• [EXERCISE REQUIREMENTS]:
1. Reproduce the passage on the Somalia conflict from "Ethiopia, which has" to "half its population.".
2. Carry on the passage on the Somalia conflict, starting after its final sentence.

Negotiations between Somalia's weak but internationally recognized interim government and the Islamic movement have fallen apart in recent months as the Islamic group has become stronger and advanced its control. The current conflict began even as the two sides had signed an agreement to de-escalate fighting and resume talks.

Analysts believe that Ethiopia's offensive is intended to force the movement back into negotiations by changing the situation on the ground.

But some analysts have expressed fear that Ethiopia's military calculation is seriously flawed, and that even if its superior military initially routs the Islamic movement, the ideologically driven militias will become only more motivated to pursue a guerrilla-style war or terrorist attacks across the region.

Ethiopia, which has fought two wars with Somalia in the past 45 years, is perceived as a historically Christian nation, though Muslims now make up nearly half its population.

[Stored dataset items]
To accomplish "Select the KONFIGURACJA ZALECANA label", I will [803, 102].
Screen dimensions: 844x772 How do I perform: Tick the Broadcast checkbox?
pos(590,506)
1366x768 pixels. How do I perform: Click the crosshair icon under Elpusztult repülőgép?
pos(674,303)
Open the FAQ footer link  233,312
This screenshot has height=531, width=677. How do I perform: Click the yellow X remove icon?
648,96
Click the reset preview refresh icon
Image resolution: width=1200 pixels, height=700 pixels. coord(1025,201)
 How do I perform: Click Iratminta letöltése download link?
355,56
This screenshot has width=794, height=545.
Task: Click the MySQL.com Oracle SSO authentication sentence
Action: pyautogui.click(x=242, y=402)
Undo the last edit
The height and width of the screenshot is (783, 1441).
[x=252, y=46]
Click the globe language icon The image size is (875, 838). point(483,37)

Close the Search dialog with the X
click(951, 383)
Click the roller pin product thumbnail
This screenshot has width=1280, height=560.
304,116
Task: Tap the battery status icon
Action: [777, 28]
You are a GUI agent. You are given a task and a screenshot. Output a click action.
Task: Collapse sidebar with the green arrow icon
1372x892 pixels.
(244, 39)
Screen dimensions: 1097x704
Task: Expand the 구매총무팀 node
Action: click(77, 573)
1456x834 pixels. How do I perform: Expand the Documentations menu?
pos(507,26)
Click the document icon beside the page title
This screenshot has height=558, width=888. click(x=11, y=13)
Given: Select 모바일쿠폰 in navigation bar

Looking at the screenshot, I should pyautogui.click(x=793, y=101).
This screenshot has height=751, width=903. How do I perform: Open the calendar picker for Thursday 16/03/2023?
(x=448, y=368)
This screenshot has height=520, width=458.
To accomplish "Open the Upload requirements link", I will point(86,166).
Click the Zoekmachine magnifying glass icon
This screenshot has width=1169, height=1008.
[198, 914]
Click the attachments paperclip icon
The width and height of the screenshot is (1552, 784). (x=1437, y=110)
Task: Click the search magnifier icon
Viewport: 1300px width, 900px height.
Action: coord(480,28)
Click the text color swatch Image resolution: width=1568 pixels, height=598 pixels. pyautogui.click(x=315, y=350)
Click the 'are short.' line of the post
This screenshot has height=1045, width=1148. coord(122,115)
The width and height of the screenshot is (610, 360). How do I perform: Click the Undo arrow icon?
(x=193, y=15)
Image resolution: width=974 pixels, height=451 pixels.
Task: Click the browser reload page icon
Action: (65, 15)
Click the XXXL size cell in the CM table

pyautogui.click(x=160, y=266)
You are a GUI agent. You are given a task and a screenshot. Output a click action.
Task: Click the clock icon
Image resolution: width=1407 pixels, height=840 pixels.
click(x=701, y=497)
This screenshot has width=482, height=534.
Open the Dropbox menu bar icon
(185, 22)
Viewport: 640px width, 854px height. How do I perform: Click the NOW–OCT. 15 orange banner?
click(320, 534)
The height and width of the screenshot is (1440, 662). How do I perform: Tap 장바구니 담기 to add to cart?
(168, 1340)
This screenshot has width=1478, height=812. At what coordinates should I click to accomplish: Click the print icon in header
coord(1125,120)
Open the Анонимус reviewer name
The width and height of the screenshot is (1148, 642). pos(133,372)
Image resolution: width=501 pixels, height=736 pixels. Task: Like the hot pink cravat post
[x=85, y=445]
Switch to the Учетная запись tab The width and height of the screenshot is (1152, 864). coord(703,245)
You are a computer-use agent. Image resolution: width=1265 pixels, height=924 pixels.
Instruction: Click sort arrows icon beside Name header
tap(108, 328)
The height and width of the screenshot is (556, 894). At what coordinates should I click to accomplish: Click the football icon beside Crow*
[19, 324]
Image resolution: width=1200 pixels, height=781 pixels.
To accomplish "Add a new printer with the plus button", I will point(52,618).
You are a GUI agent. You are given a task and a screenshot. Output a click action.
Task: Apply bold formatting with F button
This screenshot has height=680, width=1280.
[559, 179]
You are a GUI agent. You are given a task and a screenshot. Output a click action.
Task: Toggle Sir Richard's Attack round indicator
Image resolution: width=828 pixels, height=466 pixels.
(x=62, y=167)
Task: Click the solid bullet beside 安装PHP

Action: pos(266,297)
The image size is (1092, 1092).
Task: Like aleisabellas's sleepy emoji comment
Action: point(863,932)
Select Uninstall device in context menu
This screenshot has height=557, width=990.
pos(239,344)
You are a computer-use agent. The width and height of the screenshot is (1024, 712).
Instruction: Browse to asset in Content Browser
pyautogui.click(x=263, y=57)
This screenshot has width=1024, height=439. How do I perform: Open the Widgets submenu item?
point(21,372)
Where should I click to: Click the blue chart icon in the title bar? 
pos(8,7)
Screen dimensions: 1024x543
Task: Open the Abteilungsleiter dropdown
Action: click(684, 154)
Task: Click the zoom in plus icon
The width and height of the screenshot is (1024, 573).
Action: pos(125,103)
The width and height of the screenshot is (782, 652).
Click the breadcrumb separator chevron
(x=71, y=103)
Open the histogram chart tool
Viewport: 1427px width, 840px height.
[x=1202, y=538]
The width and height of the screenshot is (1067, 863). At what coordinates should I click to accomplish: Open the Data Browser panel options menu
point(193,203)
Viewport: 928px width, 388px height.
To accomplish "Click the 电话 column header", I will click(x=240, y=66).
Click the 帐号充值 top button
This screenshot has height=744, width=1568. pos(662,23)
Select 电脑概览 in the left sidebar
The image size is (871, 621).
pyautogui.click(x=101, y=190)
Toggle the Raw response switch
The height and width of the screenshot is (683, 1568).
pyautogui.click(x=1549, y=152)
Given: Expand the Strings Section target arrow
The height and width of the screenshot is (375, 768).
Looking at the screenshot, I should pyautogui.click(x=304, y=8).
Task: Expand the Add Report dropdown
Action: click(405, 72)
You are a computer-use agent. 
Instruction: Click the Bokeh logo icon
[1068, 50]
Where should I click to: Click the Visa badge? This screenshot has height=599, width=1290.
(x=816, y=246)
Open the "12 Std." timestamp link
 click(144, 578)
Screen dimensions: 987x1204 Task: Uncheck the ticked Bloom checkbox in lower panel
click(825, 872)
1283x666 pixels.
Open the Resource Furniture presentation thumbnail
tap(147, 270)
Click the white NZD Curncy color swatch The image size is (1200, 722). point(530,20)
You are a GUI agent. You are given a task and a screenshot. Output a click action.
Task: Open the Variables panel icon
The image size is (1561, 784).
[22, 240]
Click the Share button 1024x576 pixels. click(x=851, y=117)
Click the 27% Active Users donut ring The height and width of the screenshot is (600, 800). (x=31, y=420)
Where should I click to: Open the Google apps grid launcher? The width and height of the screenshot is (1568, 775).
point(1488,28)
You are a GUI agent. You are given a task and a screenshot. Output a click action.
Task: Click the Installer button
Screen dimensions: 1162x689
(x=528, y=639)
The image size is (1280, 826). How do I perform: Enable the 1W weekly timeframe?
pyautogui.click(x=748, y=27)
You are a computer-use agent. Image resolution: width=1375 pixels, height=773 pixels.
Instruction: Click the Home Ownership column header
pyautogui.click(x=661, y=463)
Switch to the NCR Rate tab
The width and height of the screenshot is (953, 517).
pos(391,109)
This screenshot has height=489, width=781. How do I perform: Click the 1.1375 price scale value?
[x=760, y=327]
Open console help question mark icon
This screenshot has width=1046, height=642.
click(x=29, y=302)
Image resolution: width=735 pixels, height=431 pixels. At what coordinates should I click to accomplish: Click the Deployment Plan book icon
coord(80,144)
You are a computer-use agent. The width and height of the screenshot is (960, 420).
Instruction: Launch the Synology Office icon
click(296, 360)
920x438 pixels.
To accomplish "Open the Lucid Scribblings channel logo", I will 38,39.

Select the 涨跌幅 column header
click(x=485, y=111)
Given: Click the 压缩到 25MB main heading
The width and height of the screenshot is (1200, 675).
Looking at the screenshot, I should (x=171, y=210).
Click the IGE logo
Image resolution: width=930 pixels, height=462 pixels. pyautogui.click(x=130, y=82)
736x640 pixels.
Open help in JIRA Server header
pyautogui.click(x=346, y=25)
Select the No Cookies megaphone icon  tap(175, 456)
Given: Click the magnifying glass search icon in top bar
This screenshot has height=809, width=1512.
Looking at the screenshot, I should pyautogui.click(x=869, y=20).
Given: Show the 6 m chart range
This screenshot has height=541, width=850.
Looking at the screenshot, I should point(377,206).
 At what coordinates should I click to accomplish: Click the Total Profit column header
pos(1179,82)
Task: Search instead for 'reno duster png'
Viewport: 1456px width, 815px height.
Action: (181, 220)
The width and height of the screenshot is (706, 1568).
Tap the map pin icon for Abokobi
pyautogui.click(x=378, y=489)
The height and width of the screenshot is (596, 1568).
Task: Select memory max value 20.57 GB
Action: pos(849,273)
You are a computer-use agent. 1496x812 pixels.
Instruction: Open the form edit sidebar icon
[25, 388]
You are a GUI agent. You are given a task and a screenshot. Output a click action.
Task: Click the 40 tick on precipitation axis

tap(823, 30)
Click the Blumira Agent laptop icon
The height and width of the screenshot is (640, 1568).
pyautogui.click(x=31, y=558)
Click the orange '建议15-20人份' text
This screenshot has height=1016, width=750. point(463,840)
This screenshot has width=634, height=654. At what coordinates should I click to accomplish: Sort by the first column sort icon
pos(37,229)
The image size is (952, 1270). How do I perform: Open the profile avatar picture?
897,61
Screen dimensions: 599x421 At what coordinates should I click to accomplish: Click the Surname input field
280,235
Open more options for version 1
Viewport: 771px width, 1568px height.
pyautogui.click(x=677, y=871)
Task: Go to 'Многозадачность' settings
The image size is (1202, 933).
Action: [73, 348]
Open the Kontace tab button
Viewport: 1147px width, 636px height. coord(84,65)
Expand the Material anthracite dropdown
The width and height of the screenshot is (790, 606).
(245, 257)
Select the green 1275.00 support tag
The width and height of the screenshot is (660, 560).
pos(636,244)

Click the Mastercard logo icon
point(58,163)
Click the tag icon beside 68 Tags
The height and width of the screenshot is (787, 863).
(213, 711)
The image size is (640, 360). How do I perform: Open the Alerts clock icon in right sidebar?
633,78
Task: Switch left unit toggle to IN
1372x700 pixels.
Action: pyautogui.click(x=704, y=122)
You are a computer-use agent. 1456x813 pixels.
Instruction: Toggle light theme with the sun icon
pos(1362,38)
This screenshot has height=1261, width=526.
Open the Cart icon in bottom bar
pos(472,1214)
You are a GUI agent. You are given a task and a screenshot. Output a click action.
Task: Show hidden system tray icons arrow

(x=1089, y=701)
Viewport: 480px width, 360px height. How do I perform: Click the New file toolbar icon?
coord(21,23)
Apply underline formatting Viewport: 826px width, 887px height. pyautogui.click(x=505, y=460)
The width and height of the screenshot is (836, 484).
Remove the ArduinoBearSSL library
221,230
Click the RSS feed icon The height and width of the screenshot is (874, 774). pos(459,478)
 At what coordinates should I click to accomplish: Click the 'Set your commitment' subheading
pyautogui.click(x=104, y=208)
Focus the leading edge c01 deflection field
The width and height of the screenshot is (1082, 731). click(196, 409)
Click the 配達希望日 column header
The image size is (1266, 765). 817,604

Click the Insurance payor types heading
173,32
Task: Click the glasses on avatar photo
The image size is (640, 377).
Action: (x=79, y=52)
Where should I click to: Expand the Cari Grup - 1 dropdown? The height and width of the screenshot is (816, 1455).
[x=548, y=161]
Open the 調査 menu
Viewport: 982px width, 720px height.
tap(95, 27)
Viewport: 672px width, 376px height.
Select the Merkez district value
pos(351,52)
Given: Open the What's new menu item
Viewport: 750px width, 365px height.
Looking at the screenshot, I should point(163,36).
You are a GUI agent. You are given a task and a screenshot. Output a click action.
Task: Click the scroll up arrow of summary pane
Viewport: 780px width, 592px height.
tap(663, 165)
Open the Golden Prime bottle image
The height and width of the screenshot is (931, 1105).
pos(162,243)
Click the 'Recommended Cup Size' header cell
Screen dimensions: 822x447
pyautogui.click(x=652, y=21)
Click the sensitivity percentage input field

• [TASK-BY-TASK RESULTS]:
1.
Ethiopia, which has fought two wars with Somalia in the past 45 years, is perceived as a historically Christian nation, though Muslims now make up nearly half its population.

2.
"Hasn't anyone heard of Iraq?" said John Prendergast, a senior analyst with the International Crisis Group in Washington. "A military strategy of 'countering terrorism' never works and will likely blow up in their faces."

Ethiopian Prime Minister Meles Zenawi has maintained, however, that this is a war of self-defense and that dialogue has only bought the Islamic movement time to expand its control. He has repeatedly accused the Islamic movement of supporting secessionist Somali groups inside Ethiopia, and, along with the United States, has accused the movement of harboring terrorists, an allegation it has denied.

Though the United States has remained on the sidelines as the situation has deteriorated, Meles has said he has support for a defensive war from the United States, which fears that Somalia, a country without a central government since 1991, could become a new base for terrorist groups.

Opposition groups inside Ethiopia say that Meles, an increasingly authoritarian leader, has shrewdly played up the terrorism charges to win U.S. support. Based in part on intelligence out of Ethiopia, U.S. Assistant Secretary of State Jendayi E. Frazer has asserted that the Islamic movement is now under the control of an al-Qaeda cell, a claim that regional analysts believe is exaggerated.

Although some analysts believe al-Qaeda may exert influence over some military and political leaders within the Islamic movement, they caution that the leadership is very large and complex and that claims that any one person or group is in control is a misunderstanding of the movement.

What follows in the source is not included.